Whispering into a small microphone on his shoulder, the sniper team leader reported that two “military-age males” had been lying on the roof of the objective, but one had just stood up, having presumably heard the assault squad getting into position, despite the Rangers' efforts at silence. The captain checked a screen slung over his chest that enabled him to watch real-time video from the aircraft overhead. He too saw the man moving on the rooftop. At that moment, the platoon sergeant's voice came over the radio: “Three, two, one, breach.”

A blur of movement and violence ensued.

Grabbing a pistol, the man standing on the roof took a couple of steps toward the building's front. That was as far as he got before the sniper team leader fired two rounds into his skull, killing him instantly, as the breaching charges exploded with a deafening bang. The other guard on the roof reached for an assault rifle. Below, the Rangers rushed through the door, which opened into the living room. “Good breach,” said the platoon sergeant into his mike. “Eagles moving in. Foothold.” In other words, the squad had blown through both gate and door and was inside the house. (In radio chatter, U.S. personnel were “Eagles.”)

When “clearing” a building—i.e., moving through it and eliminating any threats—Rangers flowed through the structure like water, scanning each room in a synchronized choreography that was the result of hundreds of repetitions in training and combat. Only if they found any military-age men would the Rangers pause momentarily to leave a couple of soldiers to watch that room as the others continued through the building. It was not unusual for the Rangers to clear a compound in less than twenty seconds.

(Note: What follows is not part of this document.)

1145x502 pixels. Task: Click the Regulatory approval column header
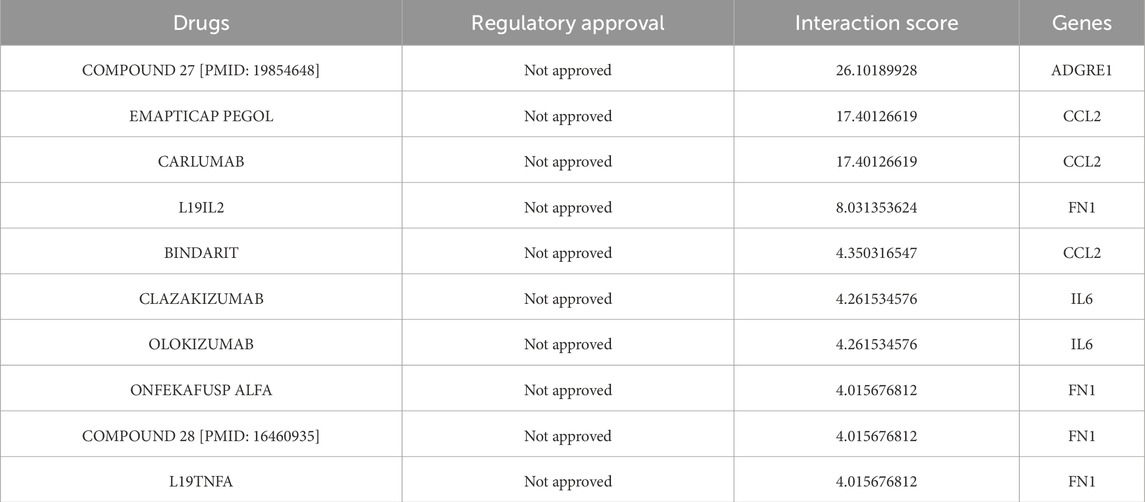[567, 23]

The living room opened to a hallway that led to a corridor with several bedrooms. In the first, the squad leader and a young Ranger found a man and woman sleeping on mats. Using memorized Arabic, the squad leader, who was a battle-hardened staff sergeant, and the other soldier—a twenty-one-year-old specialist armed with a light machine gun called a squad automatic weapon—told the couple to put their hands up. Neither did. The two Rangers repeated the order, as their colleagues checked the corridor's other rooms, finding two women and several children. But instead of putting his hands above his head as ordered, the man in the first room made as if to reach inside his robe. The squad leader's finger tightened on the trigger of his M4. He had less than a second to make a life-or-death decision.

*   *   *

By 2008, JSOC's successes elsewhere had caused the command's main effort in Iraq to shift to Task Force North. Having been squeezed out of Baghdad and Anbar, Al Qaeda in Iraq was increasingly focused on Mosul. Task Force North's strike forces were two Ranger platoons and a Delta troop. After weighing the units' strengths, Kurilla settled on a division of labor: the Delta troop would concentrate on helicopter assaults and vehicle interdictions in the Sinjar desert between Mosul and the Syrian border to the west, while the Rangers focused on urban ground assaults in their Strykers.